Integrating with System Center Configuration Manager
SCCM (now Microsoft Endpoint Configuration Manager) can enforce health attestation as a compliance policy. In the SCCM console, navigate to Administration > Client Settings. Edit the Default Client Settings or create a custom client settings policy. Under Computer Agent, configure the Health Attestation Service URL to point to your on-premises HAS server: https://has.company.com/HealthService.
Create a compliance policy in Assets and Compliance > Compliance Settings > Compliance Policies. In the policy rules, add a Device Health Attestation rule. Configure which health properties to evaluate: Secure Boot (required), BitLocker (required), ELAM (required), Code Integrity (required for high-security environments). Assign the compliance policy to a device collection.
Devices that fail the health attestation policy are marked as non-compliant. Configure compliance rules to restrict access — for example, require compliant device status to access corporate email or VPN resources.
Reviewing Health Attestation Reports
View health attestation status in SCCM under Monitoring > Compliance and Settings Management > Device Health Attestation. The report shows all evaluated devices with their health status, which specific measurements passed or failed, and the last evaluation timestamp. Drill down on non-compliant devices to see exactly which boot-time property failed attestation.
Query the HAS service event log on the server for operational events:
Get-WinEvent -LogName "Microsoft-Windows-DeviceHealthAttestation/Admin" | Select-Object TimeCreated, LevelDisplayName, Message | Sort-Object TimeCreated -Descending | Select-Object -First 20 | Format-List
Health Attestation events include attestation requests received, validation results (pass/fail), certificate operations, and service errors. Event ID 100 indicates a successful attestation. Event IDs in the 200-299 range indicate validation failures. Event IDs in the 300-399 range indicate service configuration issues requiring administrator attention.

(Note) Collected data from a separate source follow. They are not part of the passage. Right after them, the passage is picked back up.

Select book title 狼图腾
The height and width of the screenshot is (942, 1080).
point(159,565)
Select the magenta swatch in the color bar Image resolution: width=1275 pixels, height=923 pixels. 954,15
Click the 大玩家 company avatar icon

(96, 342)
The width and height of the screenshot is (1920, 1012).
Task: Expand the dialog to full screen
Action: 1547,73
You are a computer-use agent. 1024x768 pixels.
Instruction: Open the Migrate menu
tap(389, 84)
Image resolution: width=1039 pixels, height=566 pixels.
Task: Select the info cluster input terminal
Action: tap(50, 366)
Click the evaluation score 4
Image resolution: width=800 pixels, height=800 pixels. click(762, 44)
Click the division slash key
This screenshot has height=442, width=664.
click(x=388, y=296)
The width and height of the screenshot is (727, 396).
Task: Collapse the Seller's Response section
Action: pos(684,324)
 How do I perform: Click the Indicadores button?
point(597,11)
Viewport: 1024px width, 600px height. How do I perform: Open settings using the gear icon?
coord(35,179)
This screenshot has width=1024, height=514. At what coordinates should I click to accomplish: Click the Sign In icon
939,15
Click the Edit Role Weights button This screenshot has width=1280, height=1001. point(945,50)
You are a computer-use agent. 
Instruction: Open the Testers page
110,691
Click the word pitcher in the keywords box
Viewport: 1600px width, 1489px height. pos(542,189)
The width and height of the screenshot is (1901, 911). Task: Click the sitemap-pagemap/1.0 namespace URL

High Availability for Health Attestation Service
For production environments where health attestation is enforced for network access control, deploy at least two Health Attestation Service servers behind a load balancer. Both servers should share the same signing and encryption certificates (export the PFX with private key and import to both servers). Configure the load balancer with health checks on the HTTPS endpoint. In the MDM/SCCM client settings, configure the HAS URL to point to the load balancer VIP, ensuring clients can reach the service even if one server is down for maintenance. Test failover by shutting down one HAS server and confirming that attestation requests continue to succeed through the remaining server.